* **Приведённый отрывок**
:::

Об этом благополучном периоде оставил воспоминания Владимир Александрович Соллогуб, осенью 1856 года присланный в Париж ознакомиться с работой театров. «В продолжение нескольких десятков лет Дюма возбуждал не только в своей родине, но и во всей Европе всеобщее любопытство и удивление, во-первых, своими сочинениями, бывшими в необыкновенной моде, во-вторых, своим блистательным остроумием, оригинальными выходками, безумными издержками и в особенности своей неистощимой добротой. Годами он жил окруженный неслыханной, чисто восточной роскошью и с этим вместе часто не имел двадцати франков в кармане. В то время он проживал в своем доме, rue Amsterdam, но чуть ли не накануне кредиторы вынесли из него всю мебель. На мой звонок у крыльца мне отворила служанка и ввела меня в совершенно пустую переднюю. Осведомившись, дома ли Дюма, я себя назвал и попросил служанку доложить обо мне.
— Взойдите, любезный граф, — закричал с верха лестницы звучный, густой голос, — мне так много наговорили о вас дурного, что я уже заранее вас полюбил!
Я поднялся по красивой, но довольно дурно выметенной лестнице на второй этаж. Вбитые в стене и вокруг окон гвозди свидетельствовали об украшавших перед тем помещение картинах и занавесках. Навстречу мне из комнаты, служившей ему кабинетом, вышел Дюма. Весь его костюм состоял из длинной ночной белой холстяной рубахи с широко прорезанным воротом, носков и вышитых гарусом туфель. Он дружелюбно меня приветствовал и усадил в одно из четырех уцелевших кресел, украшавших его кабинет, а сам сел на свое место у письменного стола, заваленного кипою исписанных особенно большого формата белых листов. Мы разговорились. Дюма замечательно говорил и в особенности рассказывал. Наружность его совершенно соответствовала и его таланту, и его нраву. Ростом очень высокий, довольно тучный, с толстой бычачьей шеей, лицо его неправильное и некрасивое, с крупными и несколько плоскими чертами, было тем не менее особенно привлекательно. Небольшие глаза искрились тонким остроумием, но… глубины в них искать не следовало».

:::

* **Исходные данные**
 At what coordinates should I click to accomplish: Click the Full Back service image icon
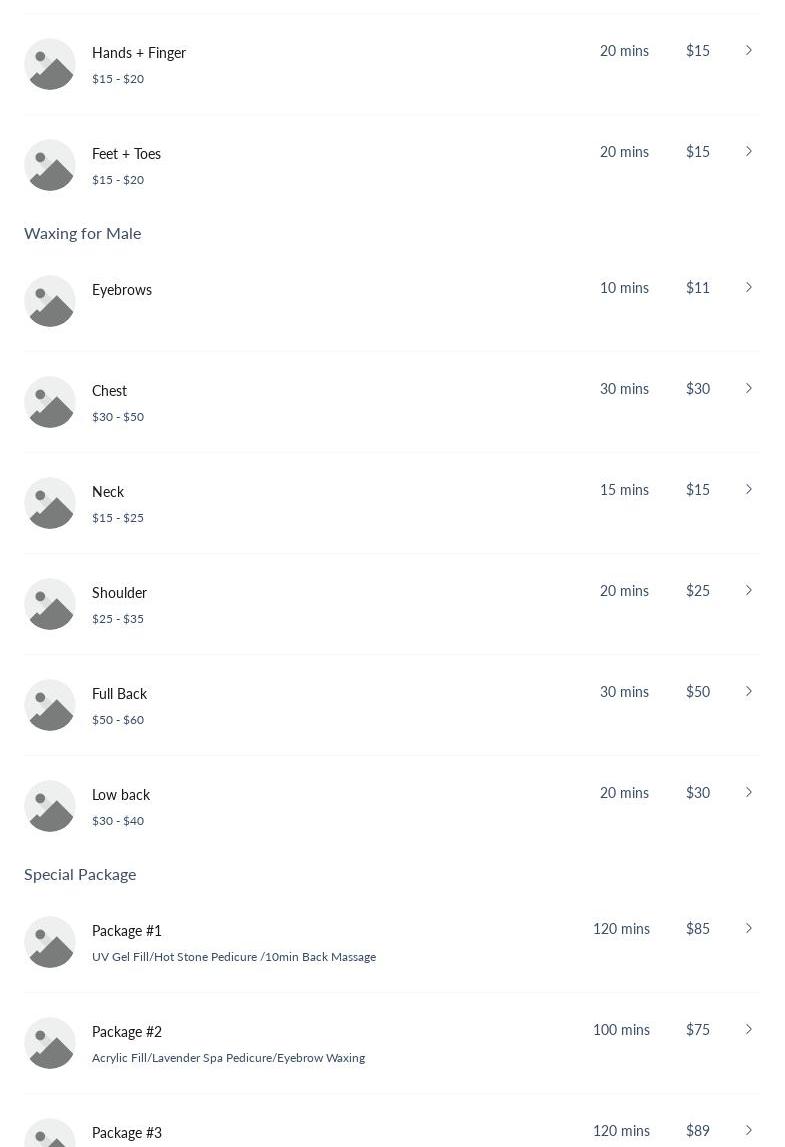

:::

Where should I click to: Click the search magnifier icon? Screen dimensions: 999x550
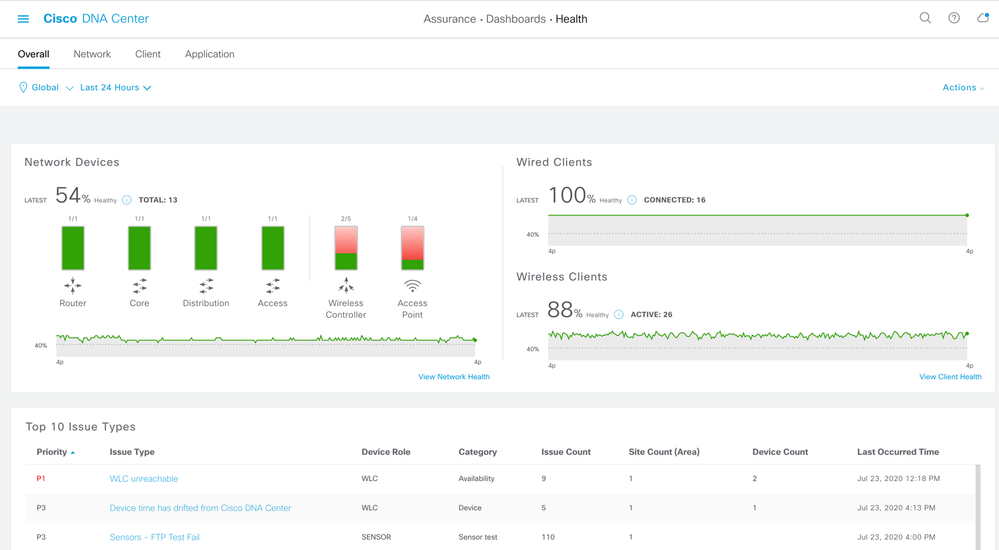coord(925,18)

:::

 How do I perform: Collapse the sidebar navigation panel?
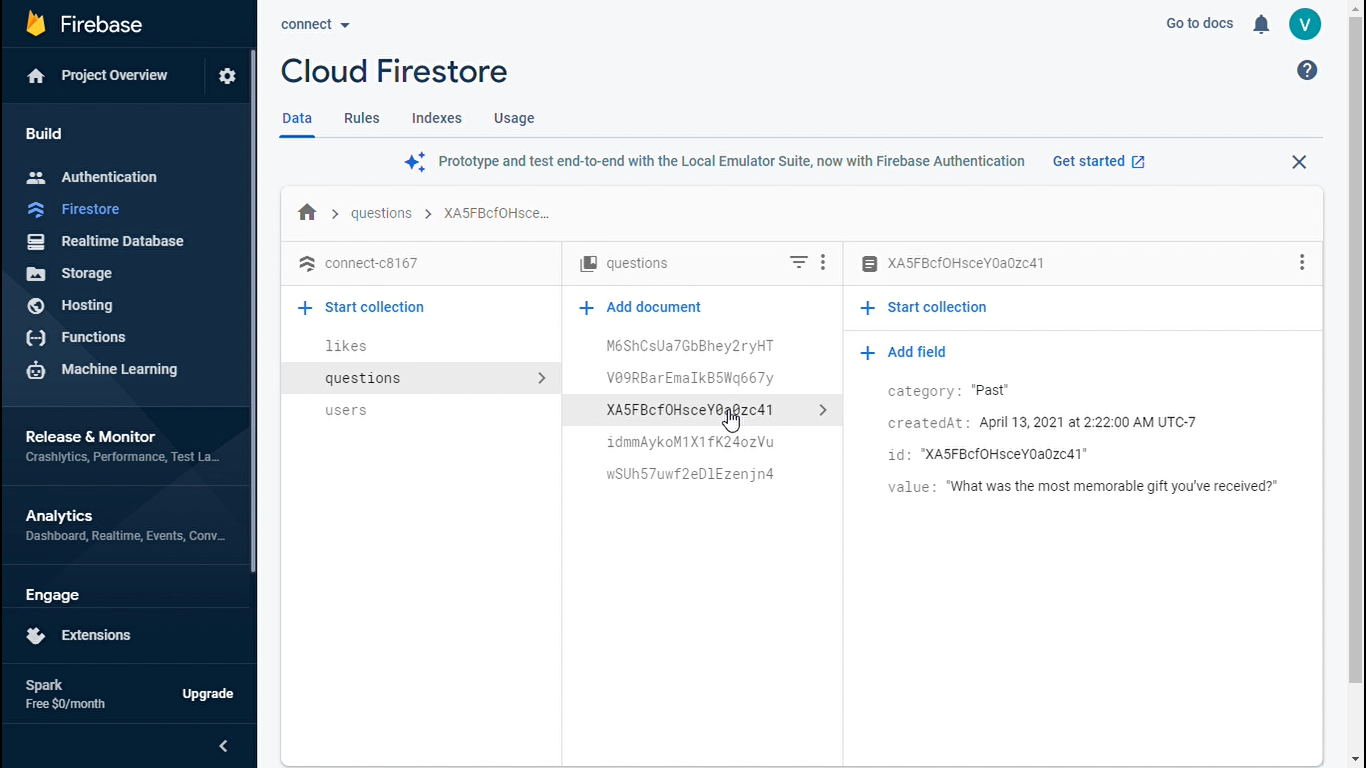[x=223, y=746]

:::

* **Задания**
• A. Воспроизведите полностью и без единого изменения отрывок о визите к Дюма.
• B. Перепишите строки перечня, начиная со строки с «Where should I» и до строки с «coord(925,18)» включительно, вместе с запросами, увеличив в 1,75 раза каждую координату в ответах и округлив до целого (половины вверх). Изображения в ответ не включайте, остальные строки не приводите.

* **Результаты**
• A.
Об этом благополучном периоде оставил воспоминания Владимир Александрович Соллогуб, осенью 1856 года присланный в Париж ознакомиться с работой театров. «В продолжение нескольких десятков лет Дюма возбуждал не только в своей родине, но и во всей Европе всеобщее любопытство и удивление, во-первых, своими сочинениями, бывшими в необыкновенной моде, во-вторых, своим блистательным остроумием, оригинальными выходками, безумными издержками и в особенности своей неистощимой добротой. Годами он жил окруженный неслыханной, чисто восточной роскошью и с этим вместе часто не имел двадцати франков в кармане. В то время он проживал в своем доме, rue Amsterdam, но чуть ли не накануне кредиторы вынесли из него всю мебель. На мой звонок у крыльца мне отворила служанка и ввела меня в совершенно пустую переднюю. Осведомившись, дома ли Дюма, я себя назвал и попросил служанку доложить обо мне.
— Взойдите, любезный граф, — закричал с верха лестницы звучный, густой голос, — мне так много наговорили о вас дурного, что я уже заранее вас полюбил!
Я поднялся по красивой, но довольно дурно выметенной лестнице на второй этаж. Вбитые в стене и вокруг окон гвозди свидетельствовали об украшавших перед тем помещение картинах и занавесках. Навстречу мне из комнаты, служившей ему кабинетом, вышел Дюма. Весь его костюм состоял из длинной ночной белой холстяной рубахи с широко прорезанным воротом, носков и вышитых гарусом туфель. Он дружелюбно меня приветствовал и усадил в одно из четырех уцелевших кресел, украшавших его кабинет, а сам сел на свое место у письменного стола, заваленного кипою исписанных особенно большого формата белых листов. Мы разговорились. Дюма замечательно говорил и в особенности рассказывал. Наружность его совершенно соответствовала и его таланту, и его нраву. Ростом очень высокий, довольно тучный, с толстой бычачьей шеей, лицо его неправильное и некрасивое, с крупными и несколько плоскими чертами, было тем не менее особенно привлекательно. Небольшие глаза искрились тонким остроумием, но… глубины в них искать не следовало».

• B.
Where should I click to: Click the search magnifier icon? Screen dimensions: 999x550
coord(1619,32)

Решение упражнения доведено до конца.